§ REQUIRED ACTION
Starting at the line that contains "Click the BEG Belgrade origin airport" in the listing below, write out every line word for word until you have written the line that contains "Task: Click the Event header in top table".
··· DATA EXTRACT ···
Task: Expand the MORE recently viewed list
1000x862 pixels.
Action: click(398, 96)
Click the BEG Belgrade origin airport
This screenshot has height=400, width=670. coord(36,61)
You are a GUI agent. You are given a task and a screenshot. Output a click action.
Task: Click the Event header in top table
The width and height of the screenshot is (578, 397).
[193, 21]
···
··· DATA EXTRACT ···
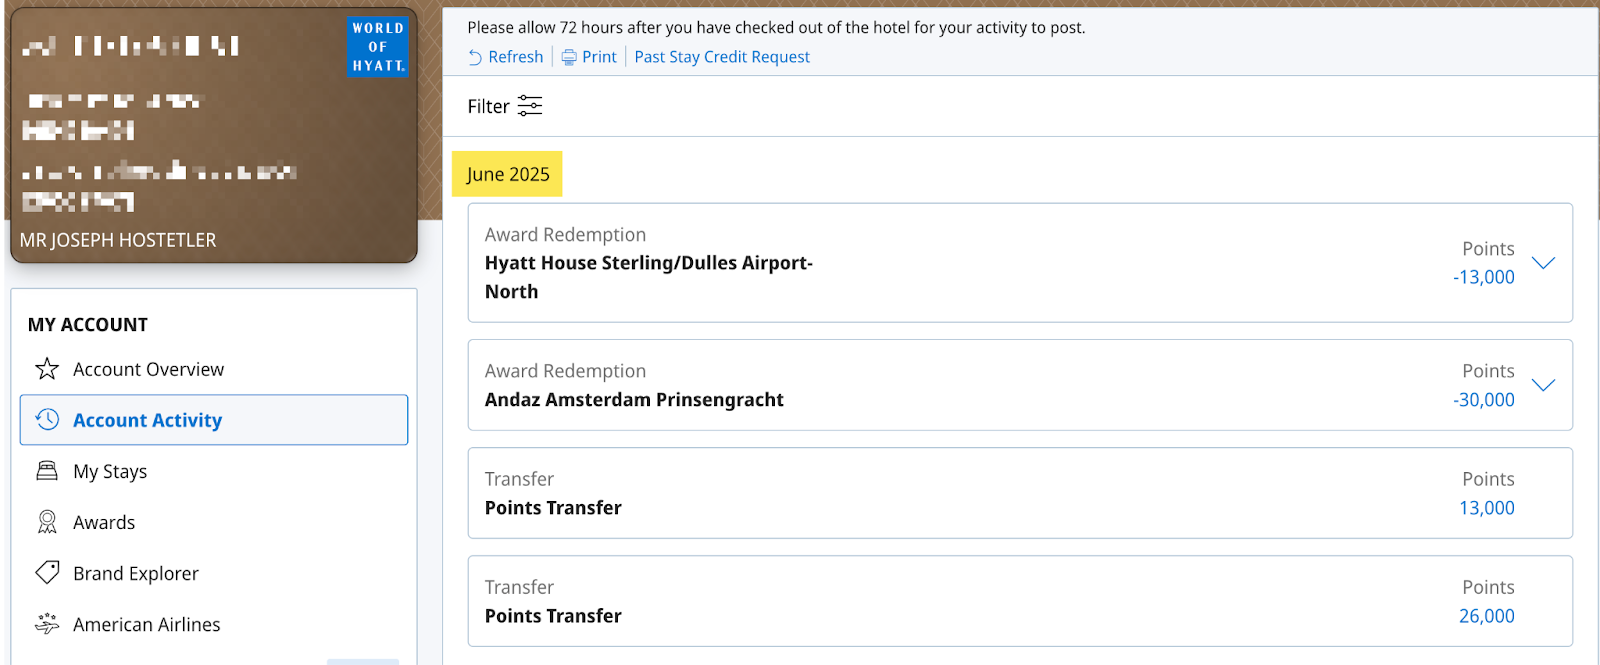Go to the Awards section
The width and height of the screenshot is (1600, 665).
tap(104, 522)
···
§ YOUR SOLUTION
Click the BEG Belgrade origin airport
This screenshot has height=400, width=670. coord(36,61)
You are a GUI agent. You are given a task and a screenshot. Output a click action.
Task: Click the Event header in top table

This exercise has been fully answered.